Sí, pertenezco a una generación antichilena, similar a otras que se cultivaron en algunos colegios de Lima en las tumultuosas décadas del setenta y del ochenta, terribles económicamente y aún con el tufo nacionalista de Velasco Alvarado.

Las papas quemaban en los recreos por las broncas entre los hijos de los marinos y algunos compañeritos con sangre chilena por algún lado. Era una cosa normal cada ocho de octubre e incluso los 28 de julio, ganando siempre el ejército rojiblanco, aunque por mayoría numérica.

Solamente una vez enmudecimos: fue cuando Sergio El Negro Torres, de madre chilena, se trepó a una carpeta para gritar que éramos unos “miserables violados”.

La aparición del terrorismo distrajo un poco el revanchismo generacional hacia el sur, pero no en todos. Hubo políticos que culpaban a los chilenos de haber dejado al Perú en una silla de ruedas, tetrapléjico, respirando decadencia.

En la Guerra del Pacífico, el vicealmirante chileno Patricio Lynch, jefe del Ejército de ocupación en el Perú y llamado El último virrey de Lima, fue el demonio (junto con Manuel Baquedano) que incendió casas, bibliotecas, fábricas y templos, fusilando incluso a 13 bomberos que socorrían a los heridos. Él sostuvo que había que generar tanta destrucción y dolor en el Perú, de tal manera que no pueda levantarse en 100 años. Detrás de su demencia latía el plan de Diego Portales, que buscaba posicionar a Chile como el “dueño absoluto del Pacífico Sur”.

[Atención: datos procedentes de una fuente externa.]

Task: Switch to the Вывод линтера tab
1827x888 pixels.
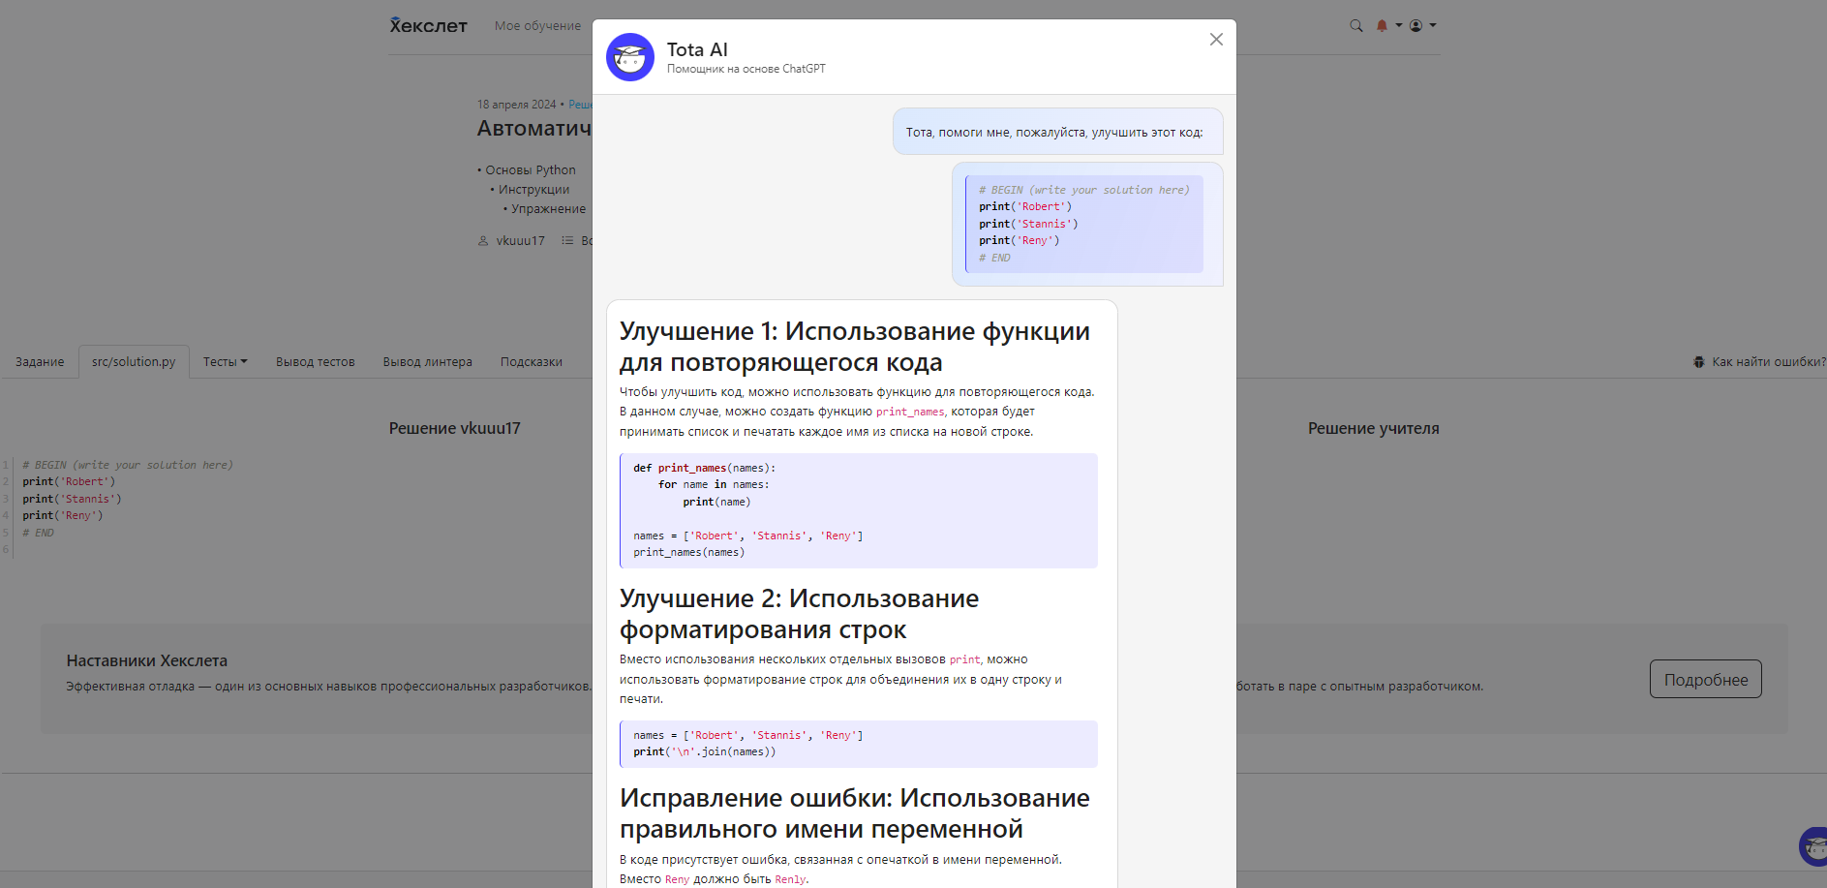Action: (x=427, y=362)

Pues bien, ya pasaron 100 años. En realidad, un poco más: 131. El Perú se tomó su tiempo, distraído en eliminar a un enemigo atroz (Sendero Luminoso) y en limpiar su democracia de algunos reyezuelos con banda presidencial, sin olvidar aquellos lunares oligárquicos que se resistieron a salir como la grasa en una olla.

El Perú no es el Olimpo, pero se encuentra encaminado hacia algo que no es el eterno despeñadero que veíamos antes, cuando éramos chicos y despeinados, expertos en estudiar sin luz y en mantenernos vivos con el pan popular del APRA .

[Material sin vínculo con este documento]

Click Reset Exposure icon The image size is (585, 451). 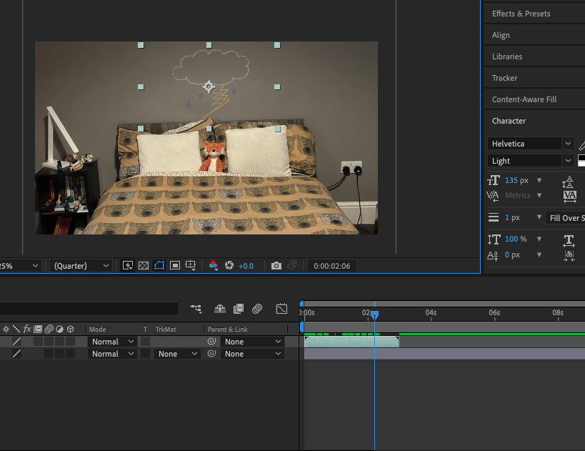click(229, 265)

Tenemos más territorio y enormes recursos naturales. Más población y una conexión natural con Brasil y China, las potencias que crecen (hasta hoy) sin imposiciones hegemónicas.

Ahora, elegantemente, hay que darle la vuelta a la tortilla. La clase media que se viene formando en el interior del país y en Lima Norte, particularmente en Carabayllo, Comas, San Martín de Porres, Independencia y Los Olivos, microempresaria y asalariada, descendiente de los provincianos que llegaron a Lima desde 1950 en adelante, se prepara para ser un motor de empuje e ideas. ¿Quién iba a pensar que allí, en esos distritos polvorosos y auscultados de reojo por los limeños criollos, iba a gestarse la clase media que tanto necesitó el país?

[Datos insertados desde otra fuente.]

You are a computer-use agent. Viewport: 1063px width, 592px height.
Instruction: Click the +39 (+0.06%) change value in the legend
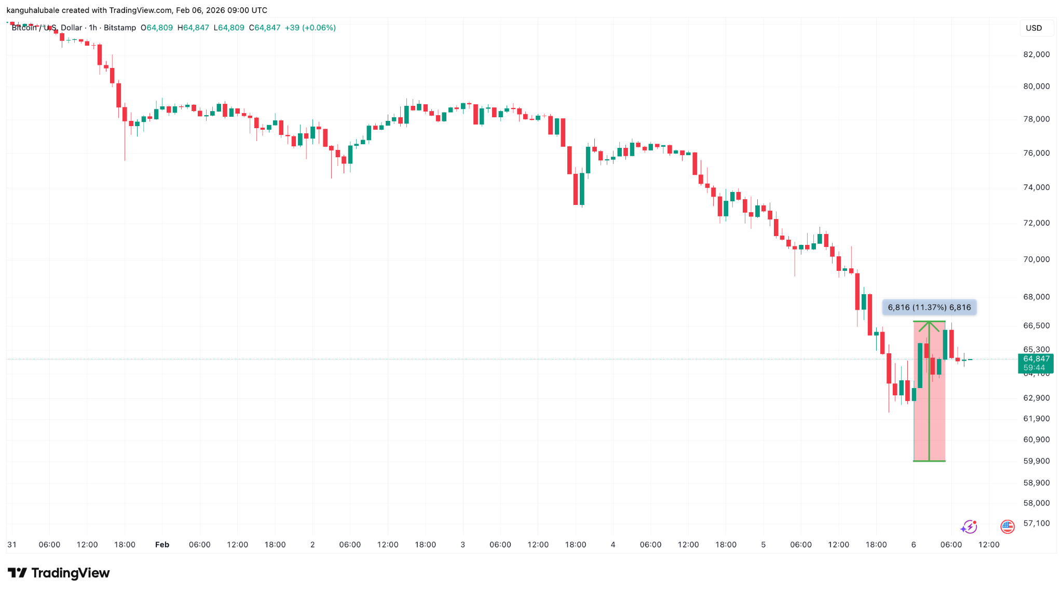point(310,27)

Algunos hitos confirman el avance: Lima dejó atrás a Santiago en la obtención de la sede de los Panamericanos del 2019, el llamado ‘milagro económico’ dejó de ser chileno para ser (se dice) peruano, y se destruyó a través de una brillante diplomacia el acechante eje Quito-Santiago. ¿Y el reciente fallo de la Corte de La Haya que extiende nuestro mar territorial? Bueno, eso es gratis.